On October 10th, my parent's chocolate labrador, Jerry, crossed the rainbow bridge.
My parents got Ben and Jerry from a breeder a few months after our beloved labrador retriever, Ralph, passed away. Since they both worked full-time and Ralph had been on his own and lonely during the day, they opted to get two puppies so that they could keep each other company. Since ice cream is the favorite sweet treat of the house, they went with "Ben and Jerry" for names, despite Jerry being a girl. From day one, these two overtook the house like a hurricane!
I was away at college when the Dynamic Duo moved into the house, and they immediately claimed my first-floor bedroom as their own. When I came home for Christmas Break, they thought I had a lot of nerve trying to sleep in "their" pink bed. They indicated early-on that there would be no compromise with the pink bed, that if I was going to sleep in it then they were going to sleep in there with me. Which presented a problem....have you ever tried to share a twin bed with 100lbs of Labrador? Cannot be done, my friend, especially since Jerry always insisted that she wanted to put her head on the pillow, too. No "foot of the bed" for this dog!
Jerry was a sweet, loving soul, with just a "little" touch of crazy. As a puppy, if you looked her in the eye she would jump on you and ply with her little needle teeth. We quickly learned that she was terrified of thunderstorms; once she got locked in the upstairs bathroom mid-storm and tried to chew through the door to escape. My brother would oftentimes put her in his bedroom closet during a storm, where she wasn't as affected, and lay down on the floor with her to keep her calm. She would not respond to calling her name, and would certainly *not* do any tricks for treats. In her younger days, she would try to escape the house at every angle, not really having somewhere to go but just wanting to prove that she could do it and take off before you could grab her. Even as recently as a month ago, she got out of my parent's cottage out the front door and stood in the front yard, proud of herself.

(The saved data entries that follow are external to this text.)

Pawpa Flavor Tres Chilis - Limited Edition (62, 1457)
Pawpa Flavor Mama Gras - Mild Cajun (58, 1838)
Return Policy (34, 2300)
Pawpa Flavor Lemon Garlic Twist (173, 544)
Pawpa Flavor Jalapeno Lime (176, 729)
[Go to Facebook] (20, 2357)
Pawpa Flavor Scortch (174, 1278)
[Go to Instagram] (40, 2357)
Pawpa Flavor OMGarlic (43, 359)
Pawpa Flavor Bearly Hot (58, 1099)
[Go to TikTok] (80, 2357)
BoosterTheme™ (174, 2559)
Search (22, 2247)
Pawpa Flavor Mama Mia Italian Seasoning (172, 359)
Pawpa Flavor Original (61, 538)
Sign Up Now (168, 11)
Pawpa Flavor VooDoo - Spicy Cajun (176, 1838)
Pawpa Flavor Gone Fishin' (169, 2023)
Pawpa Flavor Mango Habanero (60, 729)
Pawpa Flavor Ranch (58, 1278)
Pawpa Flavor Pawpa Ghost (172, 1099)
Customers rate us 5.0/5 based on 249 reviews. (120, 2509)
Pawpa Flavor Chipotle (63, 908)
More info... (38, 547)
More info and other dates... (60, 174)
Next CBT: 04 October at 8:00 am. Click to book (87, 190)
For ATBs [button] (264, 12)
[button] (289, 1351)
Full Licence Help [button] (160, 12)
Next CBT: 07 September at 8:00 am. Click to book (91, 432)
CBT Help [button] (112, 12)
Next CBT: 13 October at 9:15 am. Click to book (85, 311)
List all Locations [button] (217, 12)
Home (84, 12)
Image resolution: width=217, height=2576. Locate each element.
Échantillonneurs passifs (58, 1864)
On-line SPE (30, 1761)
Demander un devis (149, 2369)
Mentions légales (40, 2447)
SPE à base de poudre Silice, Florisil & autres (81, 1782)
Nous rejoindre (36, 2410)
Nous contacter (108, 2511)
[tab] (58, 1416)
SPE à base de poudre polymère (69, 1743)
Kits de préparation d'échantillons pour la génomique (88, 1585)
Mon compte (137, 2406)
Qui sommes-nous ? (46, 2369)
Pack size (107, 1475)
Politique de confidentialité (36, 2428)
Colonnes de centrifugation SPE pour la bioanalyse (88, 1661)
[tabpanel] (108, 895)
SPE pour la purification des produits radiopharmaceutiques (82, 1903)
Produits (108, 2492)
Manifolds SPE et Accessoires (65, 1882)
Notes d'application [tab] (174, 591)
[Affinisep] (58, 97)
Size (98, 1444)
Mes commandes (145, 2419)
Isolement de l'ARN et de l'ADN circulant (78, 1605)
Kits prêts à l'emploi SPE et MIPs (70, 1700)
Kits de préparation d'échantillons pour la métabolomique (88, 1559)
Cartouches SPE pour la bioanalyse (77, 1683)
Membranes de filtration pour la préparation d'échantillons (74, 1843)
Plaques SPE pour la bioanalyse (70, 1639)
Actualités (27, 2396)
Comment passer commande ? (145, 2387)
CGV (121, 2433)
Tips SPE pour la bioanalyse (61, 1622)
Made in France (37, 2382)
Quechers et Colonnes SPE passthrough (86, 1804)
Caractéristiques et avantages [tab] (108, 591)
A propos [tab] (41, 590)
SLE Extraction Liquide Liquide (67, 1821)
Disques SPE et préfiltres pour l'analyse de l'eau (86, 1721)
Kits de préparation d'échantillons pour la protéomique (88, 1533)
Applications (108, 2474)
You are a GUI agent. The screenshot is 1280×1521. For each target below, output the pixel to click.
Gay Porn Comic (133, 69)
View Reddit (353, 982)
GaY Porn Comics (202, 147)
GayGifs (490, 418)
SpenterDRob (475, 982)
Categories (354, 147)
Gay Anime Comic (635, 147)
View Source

It was difficult to take her anywhere without being restrained, as she always wanted to "climb up front and drive." She enjoyed her stuffed toys, especially her pink "purse," and wasn't satisfied with a toy until it was "de-squeaked." She also was possessive with her toys, often refusing to share with Benny and kicking his butt if he dared take one without her permission. She was relentless in her pursuits of happiness; she would bang on the door if she was outside and we were inside, eating a pizza. Once or twice, she even jumped off the deck and into the backyard. We learned to not talk to her from the yard if she was on the deck, because she'd get tired of listening and jump just to be with you. More than once, she made a snack out of my parent's Adirondack chairs from LL Bean. My dad actually made a template for replacement arms since the two of them loved chewing on them so much.
She thought the world of my brother, and my brother thought the world of her. We used to joke that Brian would take Jerry to his prom, but of course he didn't. However, no one let her in on the joke and she sulked on his bed on prom night. She loved my father fiercely; I believe that he was her most favorite human of all. Dad would play with her for hours, and pet her until she was satisfied. (Which was never...she always wanted more) They even had their own game of Hide and Seek, and she really would go looking for him! If he wasn't paying her enough attention, she would give his elbow a little "nip" as if to say "Pay attention to me!" Yes, this dog certainly had her own agenda right to the end of her days, choosing to pass away at home, surrounded by her family, and Ben and my dog, Joey. She went on her own terms, not making anyone have to make the decision for her.
Rest in Peace, Geraldine-Beauty Queen. We will love you and miss you, always.